Appalshop Family Portrait, 1978.

Following President Lyndon Johnson’s War on Poverty, in 1969 the federal Office of Economic Opportunity issued grants to establish arts programs in low-income neighborhoods throughout the country: places like inner-city Atlanta and Chicago. And Whitesburg, Kentucky. “At first, it was literally just about how to get film technology into the homes of people who may not have had resources, then teaching them skills to help them get jobs,” says Ada Smith, the institutional development director at Appalshop, the non-profit arts organization that grew from the initial program.

The introduction of video equipment ignited creativity in Whitesburg, allowing residents to project their own narratives to the world through the eight films Appalshop produced the first year. “[People’s perceptions of Appalachia] were informed by all this stuff that was negative about the region. It was Deliverance, Hee Haw, Beverly Hillbillies,” says Elizabeth Barret, a filmmaker from nearby Hazard, Kentucky, who joined Appalshop in 1973. Smith agrees: “Rarely have people living in this place gotten to be the architects of our own future,” she says. “Appalshop amplifies the voices here.”

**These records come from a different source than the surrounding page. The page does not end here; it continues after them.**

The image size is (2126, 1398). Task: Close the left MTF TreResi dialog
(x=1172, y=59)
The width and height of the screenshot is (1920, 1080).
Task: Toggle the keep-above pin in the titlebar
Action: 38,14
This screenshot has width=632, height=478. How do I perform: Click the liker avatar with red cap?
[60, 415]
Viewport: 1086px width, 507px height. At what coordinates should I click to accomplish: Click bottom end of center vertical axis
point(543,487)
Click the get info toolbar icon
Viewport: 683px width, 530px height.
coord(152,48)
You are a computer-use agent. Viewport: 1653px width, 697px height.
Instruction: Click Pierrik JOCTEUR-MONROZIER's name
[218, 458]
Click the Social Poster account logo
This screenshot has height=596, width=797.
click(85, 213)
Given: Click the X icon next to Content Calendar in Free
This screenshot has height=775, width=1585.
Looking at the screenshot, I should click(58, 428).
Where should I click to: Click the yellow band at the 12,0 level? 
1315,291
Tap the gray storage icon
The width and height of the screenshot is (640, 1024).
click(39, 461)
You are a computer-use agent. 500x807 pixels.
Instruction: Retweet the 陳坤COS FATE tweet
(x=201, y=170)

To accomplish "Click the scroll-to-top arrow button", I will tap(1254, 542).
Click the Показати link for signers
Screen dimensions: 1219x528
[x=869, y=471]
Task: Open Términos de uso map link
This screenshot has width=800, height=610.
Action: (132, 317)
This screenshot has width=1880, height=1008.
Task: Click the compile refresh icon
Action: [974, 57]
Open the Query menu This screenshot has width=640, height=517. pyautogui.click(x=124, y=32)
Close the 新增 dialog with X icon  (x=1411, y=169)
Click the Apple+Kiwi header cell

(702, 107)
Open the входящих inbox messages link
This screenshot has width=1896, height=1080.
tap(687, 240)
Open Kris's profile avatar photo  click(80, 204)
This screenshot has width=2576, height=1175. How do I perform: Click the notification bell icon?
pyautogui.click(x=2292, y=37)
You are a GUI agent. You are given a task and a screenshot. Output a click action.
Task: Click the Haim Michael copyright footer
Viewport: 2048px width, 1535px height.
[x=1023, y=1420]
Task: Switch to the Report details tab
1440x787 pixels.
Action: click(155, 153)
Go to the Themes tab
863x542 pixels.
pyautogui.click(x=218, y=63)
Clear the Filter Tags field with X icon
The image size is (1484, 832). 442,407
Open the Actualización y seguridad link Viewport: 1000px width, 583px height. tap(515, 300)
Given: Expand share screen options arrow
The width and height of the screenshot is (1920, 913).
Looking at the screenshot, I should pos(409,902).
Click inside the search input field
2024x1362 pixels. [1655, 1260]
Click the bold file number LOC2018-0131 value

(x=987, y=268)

Bill and Josephine Richardson, who helped establish Appalshop in Whitesburg in 1969.

Over the last fifty years, the organization has evolved, expanding its filmmaking—more than 100 documentaries have been made by and about the Appalachian coal miners, quilters, beekeepers, preachers, and artists—and encompassing theater productions, a literary magazine, a twenty-four-hour radio station, a recording studio, historic archives, and health, education, and outreach programs benefitting thousands of people in the region and beyond.

Appalshop filmmakers Herb Smith and Elizabeth Barret in 1974.

“We felt like it was our job to stay and make a go of it in this place,” says Herb Smith, a filmmaker and Whitesburg native who was among the first Appalshop trainees in 1969. “People left, all around here, by the thousands, the tens of thousands. We felt like the way you deal with it is by creating the alternative.”

This weekend, Appalshop kicks off its fiftieth anniversary with a reunion of original members, screenings of some of the earliest films, and an open house to show off recent projects including works from a 3D printing course. Festivities throughout the next year include the release of a new album by the Local Honeys and the premiere of Portraits and Dreams Revisited, a documentary catching up with the one-room schoolhouse elementary students captured in acclaimed photographer Wendy Ewald’s work in the early 1970s.

“Coal is no longer the backbone of this region, so we have to think creatively to figure out how to reshape the economy,” Smith says. “We now have a new generation carrying this forward, looking at the question of what the future is like for communities like ours and how art plays a role.”